Proposition de faire suivre une ou plusieurs représentations d’un bal tango auquel seront conviés tous les spectateurs de la soirée, et qui sera ponctué par l’intervention "d’invités surprises".

Ainsi, au Théâtre de la Bastille, le jeudi 4 mai, soirée d’ouverture, invitation d’Andres Ramos, tout jeune chanteur argentin (considéré comme le plus doué de sa génération) à réaliser un duo avec Sandra Rumolino (chanteuse du spectacle) sur des thèmes qui leur sont proches, accompagnés par le cuarteto "Darsena sur".

Le samedi 6 mai, les musiciens argentins, roumains, russes et français du groupe Translave feront le lien entre deux musiques d’origine populaire. Sur leurs compositions, un couple de tangueros , Birgit et Muso danseront un tango en déséquilibre.
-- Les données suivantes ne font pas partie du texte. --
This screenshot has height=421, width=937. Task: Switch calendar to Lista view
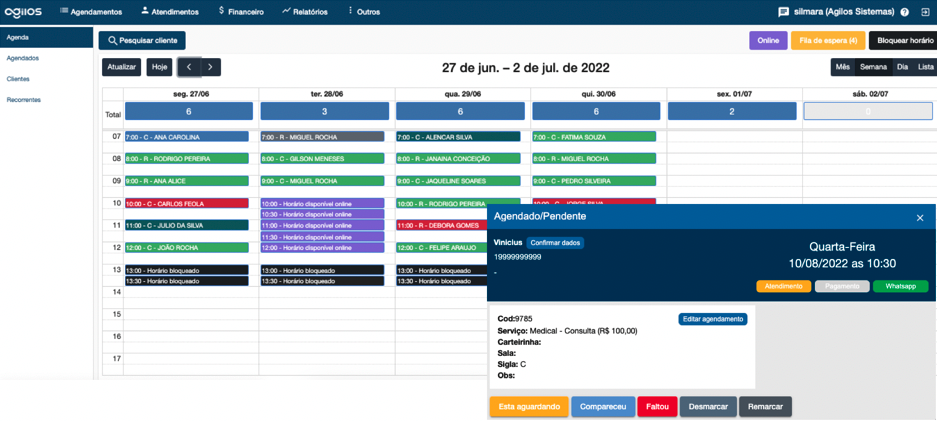click(x=925, y=67)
Le samedi 13 mai, Lazar Perry, groupe de musiciens français, mouvance trip hop, dont la principale source d’inspiration est Astor Piazzola, nous fera voyager dans les pays arabes.

Le samedi 20 mai, Julien Goualo, percussionniste africain, se joindra au cuarteto "Darsena sur" et ils nous feront voyager d’Afrique en Argentine jusqu’à la milonga (première forme structurée du tango). Parallèlement, deux danseurs, Georges M’Boye et Jorge Rodriguez, nous proposeront le même voyage.
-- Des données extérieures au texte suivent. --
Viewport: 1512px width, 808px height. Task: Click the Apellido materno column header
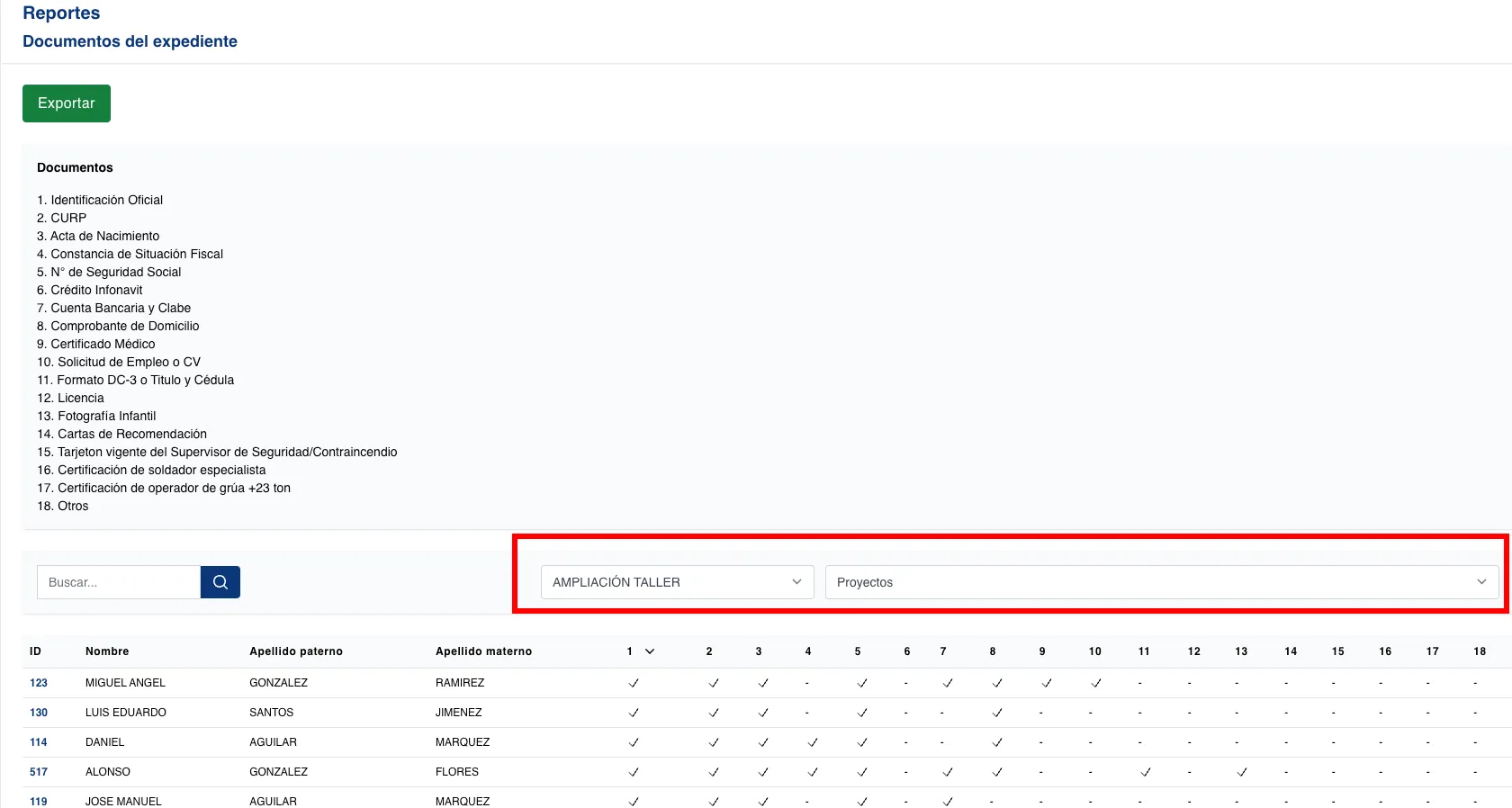pos(483,651)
En Argentine, la nouvelle génération essaye d’accorder son désir pour le tango à ses goûts musicaux et projette dans la danse son rapport à l’autre aujourd’hui. Cela donne un tango déstructuré, à la recherche d’un autre rythme, d’un autre mouvement dans le couple, avec une façon de s’enlacer qui se modifie. Pour la soirée de clôture, le samedi 27 mai, j’ai donc invité un batteur anglais, Steve Argüelles, à rencontrer l’un de ces couples, Victoria Vieyra et Chico. Ils improviseront ensemble sur quelques morceaux.
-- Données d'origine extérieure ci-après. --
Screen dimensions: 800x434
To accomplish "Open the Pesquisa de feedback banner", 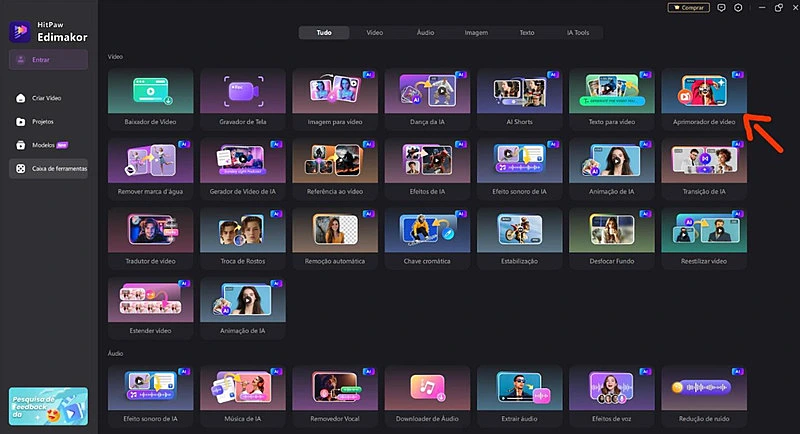I will point(48,408).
C’est sur cette ligne de fuite du tango, entre un symbole traditionnel d’une identité culturelle que sont en train de s’approprier de jeunes gens, et la menace pour cette danse de disparaître si elle ne laisse pas place à ce nouveau regard, que je voulais clore les représentations à Paris, au Théâtre de la Bastille.

Camilla Saraceni

NB : Tarif bal tango 30 F payable sur place.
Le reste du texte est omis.